In step 2 of our Algorithm, each shadow image has its own order (highest priority) in which the filling proceeds, i.e., \(\hat{p_i}\). Aiming to inpaint synchronously, among the n candidate orders, the highest priority is selected again in Step 3 as the applied order for all the n shadow images inpainting.

After the most matching block replaces the patch of the current window in Step 4, the secret block of the current window corresponding to the secret target part will be generated into the n shadow images corresponding blocks based on LC sharing in Steps 5–6. Thus, the modified patches of the current window will be the basis for next inpainting processing so that the target secret pixel is encoded into the pixels corresponding to shadow images in the processing of shadow images inpainting. As a result, meaningful shadow images may be achieved in a visually plausible way.

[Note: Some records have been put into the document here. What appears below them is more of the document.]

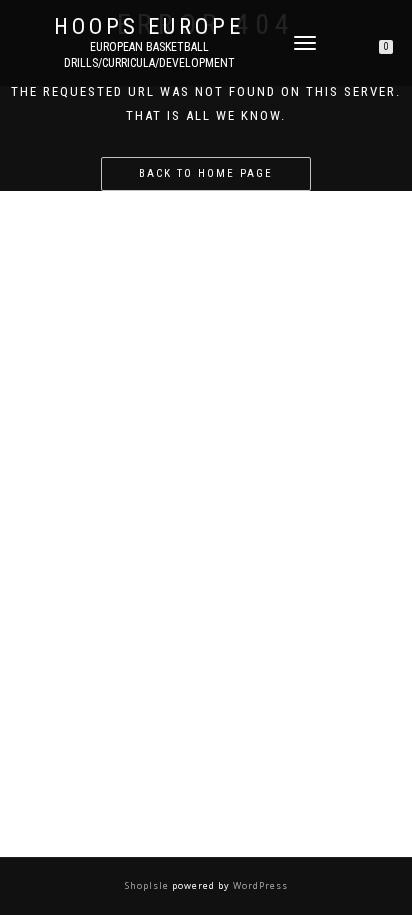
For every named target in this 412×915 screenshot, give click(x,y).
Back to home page (206, 173)
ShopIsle (148, 885)
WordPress (259, 885)
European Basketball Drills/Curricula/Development (149, 55)
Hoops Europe (149, 27)
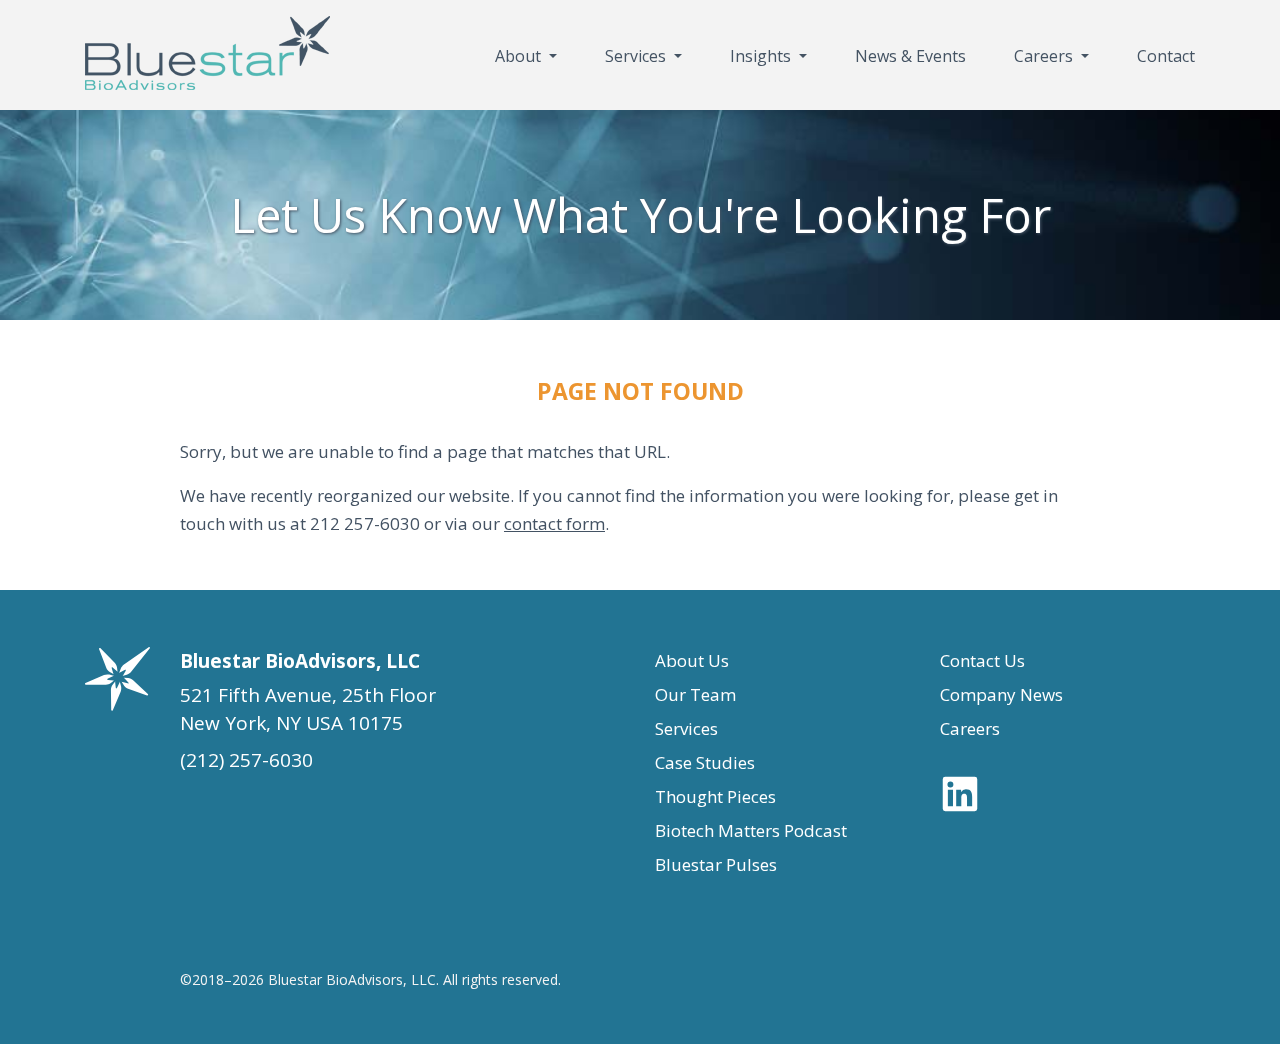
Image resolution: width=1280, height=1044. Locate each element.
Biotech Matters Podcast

The secret recovery of the proposed scheme is the same as LC method according to Eq. (3) by all the n shadow images.

4 Experimental Results and Analyses

In this section, experiments and analyses are conducted to evaluate the effectiveness of the proposed method. In the experiments, the same example as shown in Fig. 1 will be employed as the input color secret image, with size of 512 \( \times \) 384.

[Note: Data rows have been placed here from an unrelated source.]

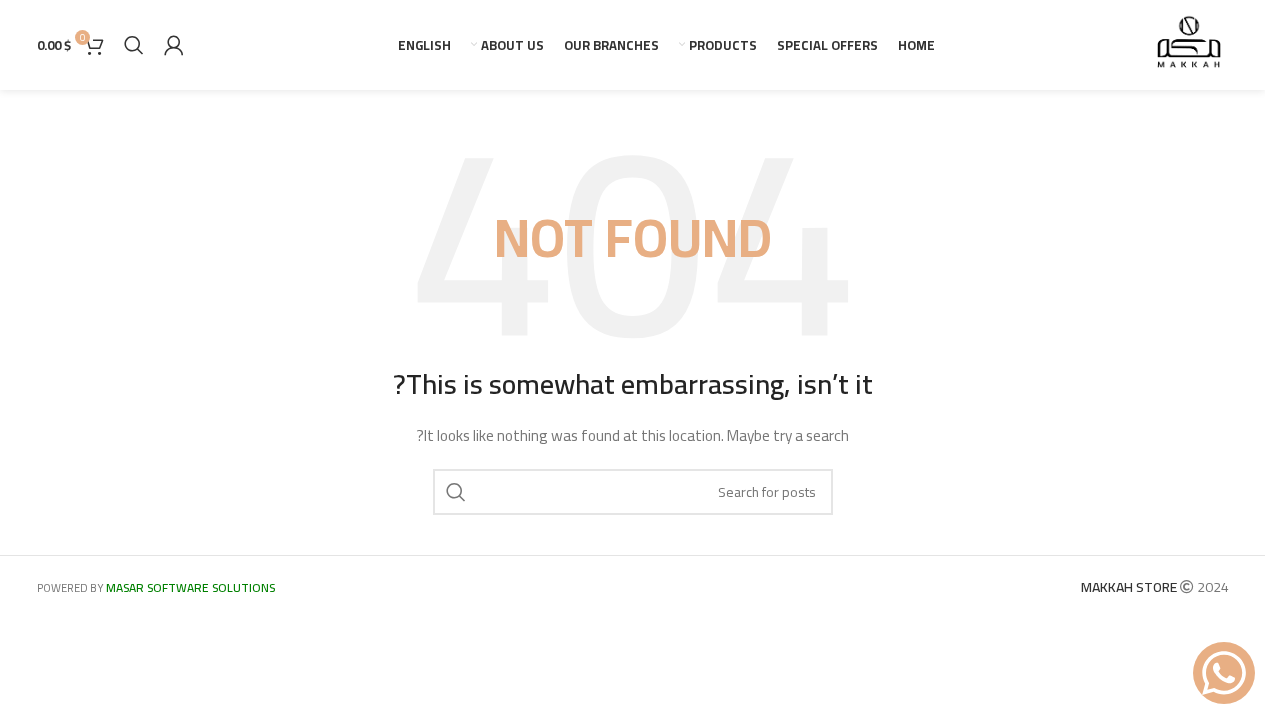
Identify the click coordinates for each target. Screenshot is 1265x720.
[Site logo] (1189, 44)
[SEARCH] (456, 492)
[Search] (134, 45)
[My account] (174, 45)
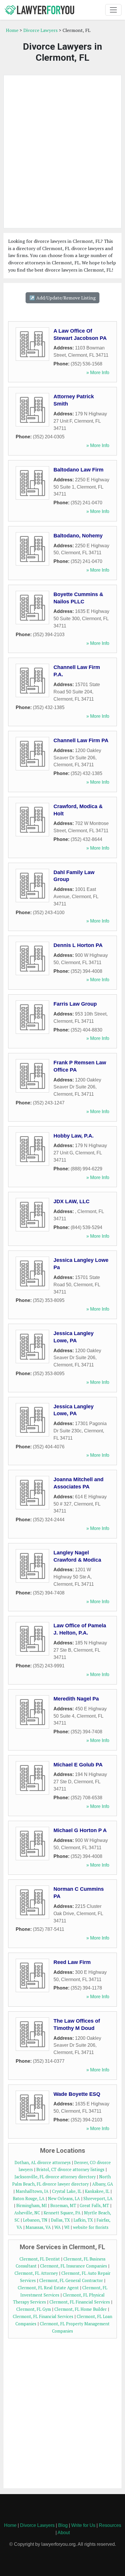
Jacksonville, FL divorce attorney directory (55, 2176)
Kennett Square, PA (62, 2213)
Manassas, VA (38, 2227)
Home (12, 30)
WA (57, 2227)
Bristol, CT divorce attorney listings (70, 2169)
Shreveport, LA (97, 2198)
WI (66, 2227)
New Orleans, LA (64, 2198)
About (64, 2532)
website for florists (90, 2227)
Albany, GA (102, 2184)
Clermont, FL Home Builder (80, 2309)
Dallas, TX (60, 2220)
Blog (63, 2525)
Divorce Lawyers (40, 30)
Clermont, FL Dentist (39, 2259)
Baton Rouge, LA (28, 2198)
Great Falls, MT (94, 2205)
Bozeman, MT (63, 2205)
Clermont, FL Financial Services (79, 2302)
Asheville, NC (27, 2213)
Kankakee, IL (97, 2191)
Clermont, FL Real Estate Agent (48, 2287)
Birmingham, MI (31, 2205)
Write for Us (83, 2525)
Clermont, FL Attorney (36, 2273)
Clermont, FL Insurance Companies (73, 2266)
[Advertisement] (62, 151)
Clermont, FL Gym (33, 2309)
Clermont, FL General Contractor (71, 2280)
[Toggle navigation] (113, 10)
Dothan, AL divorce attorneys (43, 2162)
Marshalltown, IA (32, 2191)
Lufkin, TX (83, 2220)
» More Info (97, 372)
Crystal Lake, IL (66, 2191)
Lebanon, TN (35, 2220)
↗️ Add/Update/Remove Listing (62, 298)
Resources (110, 2525)
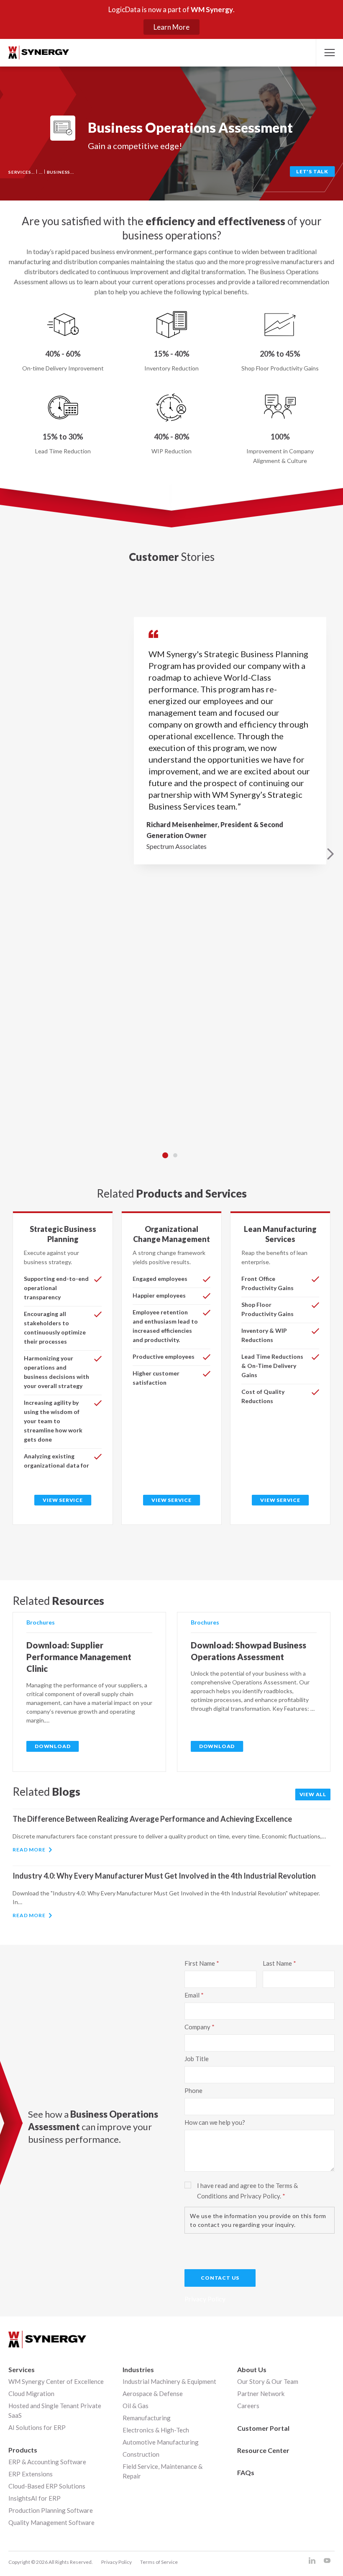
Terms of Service (159, 2562)
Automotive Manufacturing (161, 2442)
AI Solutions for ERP (37, 2427)
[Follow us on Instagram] (312, 2561)
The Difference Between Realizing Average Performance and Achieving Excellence (152, 1818)
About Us (251, 2369)
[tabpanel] (171, 853)
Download (52, 1746)
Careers (248, 2405)
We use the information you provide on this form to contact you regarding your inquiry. (258, 2220)
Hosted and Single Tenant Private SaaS (54, 2410)
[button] (329, 52)
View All (312, 1794)
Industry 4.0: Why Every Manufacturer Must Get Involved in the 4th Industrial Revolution (164, 1875)
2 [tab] (175, 1155)
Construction (141, 2454)
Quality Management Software (51, 2522)
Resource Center (263, 2450)
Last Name (277, 1963)
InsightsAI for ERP (34, 2498)
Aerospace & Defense (153, 2393)
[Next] (330, 854)
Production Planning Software (50, 2510)
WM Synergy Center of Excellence (56, 2381)
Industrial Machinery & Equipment (169, 2381)
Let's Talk (312, 171)
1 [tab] (165, 1155)
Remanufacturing (147, 2418)
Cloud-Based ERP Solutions (46, 2486)
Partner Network (260, 2393)
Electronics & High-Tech (156, 2430)
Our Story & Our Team (267, 2381)
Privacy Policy (116, 2562)
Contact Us (220, 2278)
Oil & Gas (135, 2405)
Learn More (171, 27)
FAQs (245, 2472)
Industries (138, 2369)
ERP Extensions (30, 2474)
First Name (199, 1963)
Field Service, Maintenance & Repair (162, 2471)
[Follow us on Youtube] (327, 2561)
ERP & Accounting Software (47, 2461)
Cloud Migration (31, 2393)
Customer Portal (263, 2428)
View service (63, 1500)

Simulation result by the proposed PSIS scheme is presented in Fig. 4 for (4, 4) threshold, where Fig. 4(a) \( - \) (d) show the generated four shadow images \(SC_1, SC_2, SC_3, SC_4\) and the recovered results by two or more shadow images are presented in Fig. 4(e) \( - \) (o). Here “+” indicates addition and module operation as in LC. The shadow images corresponding to the secret target part are meaningful in a way that looks reasonable to the human eye, although little artifact appears in the shadow images due to the modification of the shadow images blocks for secret block generation based on LC sharing in Steps 5–6 of our Algorithm. We can see that the secret target part can be reconstructed losslessly when all the four shares are collected. The recovering results by less than four shadow images cannot recovery the secret while secret leakage appears especially for the edge of the selected secret target part, which also may be caused by the modification of the shadow images blocks in Steps 5–6 of our Algorithm. In the revealing process of the secret image, it only needs to execute one time addition operation and one time module operation to decode a secret pixel so that the recovery computation complexity is simple. Decreasing the artifacts and threshold extension will be our future work.

Fig. 4.
figure 4

Experimental example of the proposed scheme for threshold (4, 4)

Fig. 5.
figure 5

Experimental example of the proposed scheme for threshold (3, 3)

Additional (3, 3) threshold simulation result is illustrated in Fig. 5, we can conclude similar results as the previous simulation except for a little more artifact in the shadow image, which is caused by LC sharing feature.

Based on the above results we can conclude that:

  1. 1.

    The target part is successfully inpainted into visually plausible shadow image.

  2. 2.

    Each shadow image is meaningful in a way that looks reasonable to the human eye, while Every single shadow image can not disclose the secret image.

  3. 3.

    When \( t < n\) shadow images are collected, we cannot recovery the secret although secret leakage appears.

  4. 4.

    When \( t=n \) shadow images are recovered by only addition and module operation, the secret image including the secret target part could be recovered losslessly.

  5. 5.

    An acceptable the partial secret image sharing (PSIS) for (nn) threshold is achieved in our scheme.

5 Conclusion

This paper considered the new partial secret image sharing (PSIS) issue as well as proposed a novel PSIS scheme for (nn) threshold based on image inpainting and linear congruence (LC) secret sharing method. Experiments showed that the output inpainted shadow images are meaningful, and the full secret image including the target secret part and other parts can be recovered losslessly by addition. Decreasing the artifacts and threshold extension will be our future work.